Most beef cattle producers know about the IRM red books or other similar products that can be carried around in your shirt pocket to keep calving records and all kinds of other valuable information about your cow herd management throughout the year. Many faithfully carry them throughout the year and record abundant information. My question is how many producers get the maximum value out of all of that information once they have it recorded? Does the information get transferred into some kind of data management system where it can be analyzed to make management decisions? I hope there isn’t a drawer in the desk or kitchen cabinet that is full of these books from past years that are receiving little or no use. There is powerful information in these books that could be used to make powerful cattle selection and culling decisions. Following are some example questions that could easily be answered from this information.
Before the questions, though, there are some things that need to be done with the information in the books to improve its usefulness. First, this is based on the assumption that the cows are ear tagged so calving information (birth date, birth weight, calf sex, etc.) has been individually recorded into the book. It also would be tremendously valuable for many of the following questions to have individual weaning weights on the calves. Next, the information has to be gathered into a form that makes it easier to study and analyze the numbers. This could be making a table on a sheet of paper, but putting it on the computer will allow more opportunity to sort the data, calculate averages, etc. to gain the most from the data. Thus, a personal computer is a valuable tool. There are a variety of software programs designed for keeping cattle records that can be purchased for a range of prices depending on how many bells and whistles the program has. Oklahoma State University has a publication that compares various programs in an easy to follow format. Another alternative is that many personal computers are purchased with spreadsheet programs such as Microsoft Excel pre-installed on them. Spreadsheets are a great place to put the cattle data into a table that looks a lot like the table on the piece of paper. With a little knowledge of how to sort the spreadsheet table and use the built in formulas to calculate averages and counts, this can make any of us dangerous as data analysts.

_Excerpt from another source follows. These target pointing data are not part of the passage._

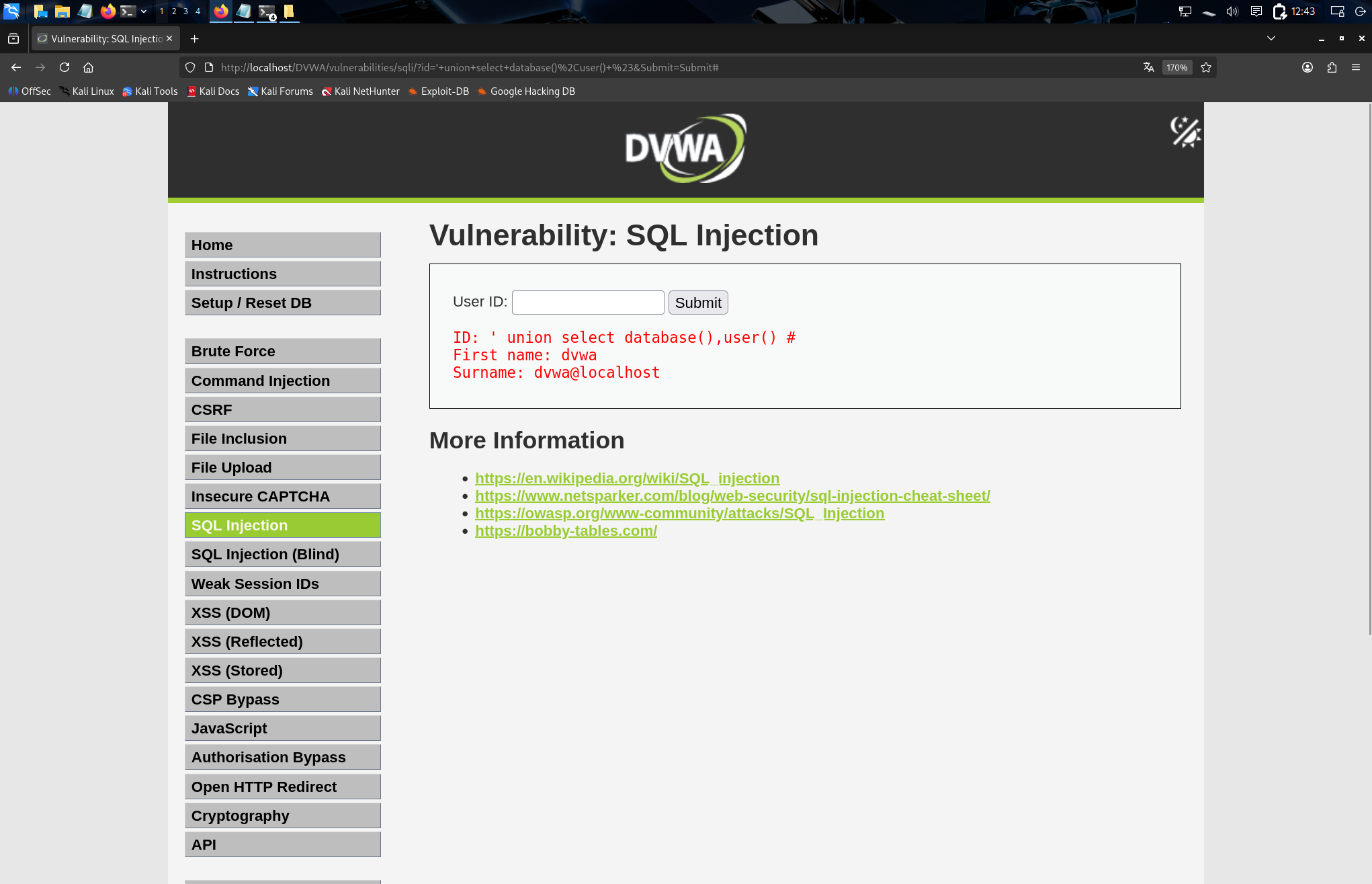Open the Firefox hamburger menu
Screen dimensions: 1372x884
coord(1356,67)
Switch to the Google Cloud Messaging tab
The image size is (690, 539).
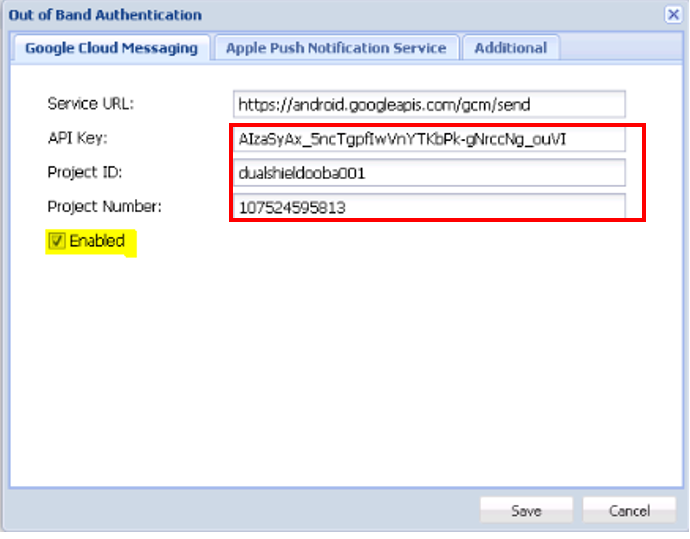(111, 48)
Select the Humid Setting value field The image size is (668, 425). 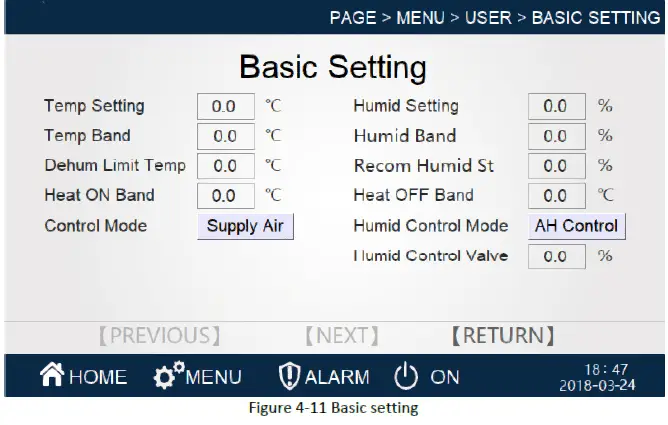[x=556, y=106]
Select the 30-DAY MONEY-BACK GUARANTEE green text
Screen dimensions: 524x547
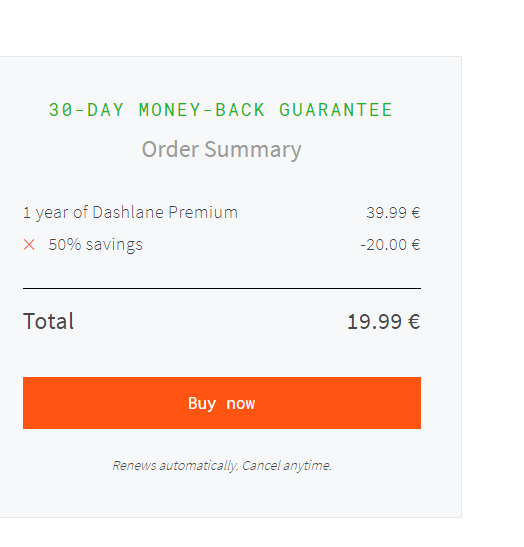coord(221,110)
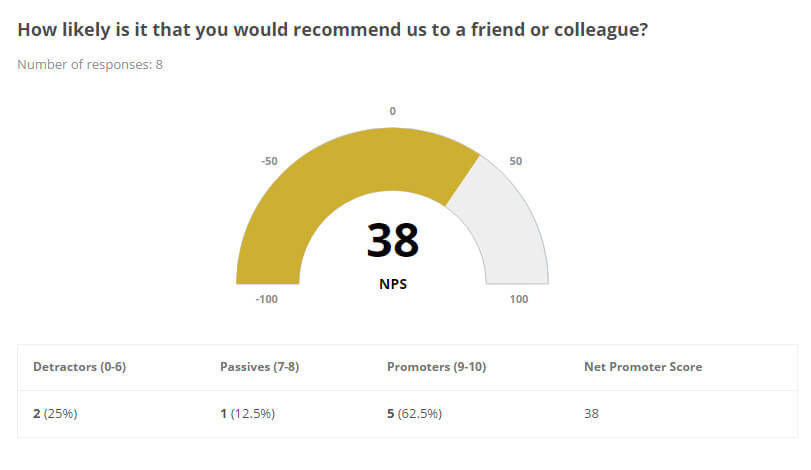
Task: Click the survey question heading text
Action: [332, 30]
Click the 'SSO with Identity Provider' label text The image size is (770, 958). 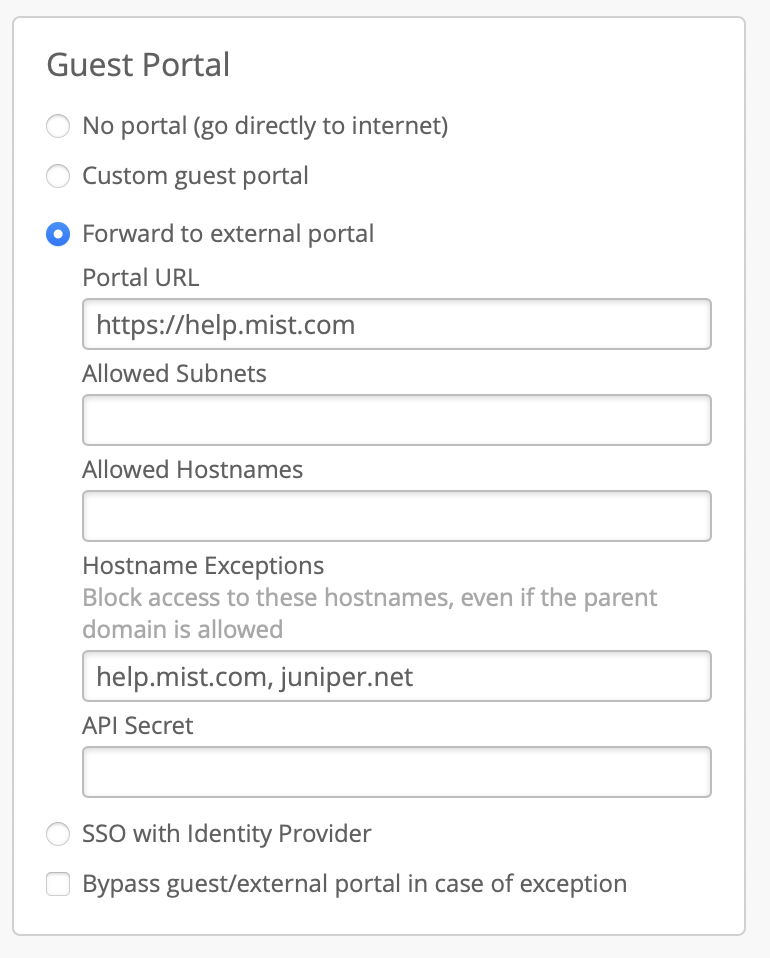click(x=226, y=834)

So what are some questions that could be asked that would help with culling decisions? Ultimately, I would suggest that it would be good to always know who the bottom 10% of the cows are. Someday drought will return, and if the cow herd has to get smaller, knowing who the worst cows are will make it easier to decide which to load on a truck to go to town. Even without desperate times like a drought, the poorest cows in the herd are probably not profitable and knowing who they are prepares you to know who to cull when better quality replacements are available. Which data should be used to pick the poorest cows? Obvious choices are the cows that wean the lightest calves, have the most calving difficulty, etc.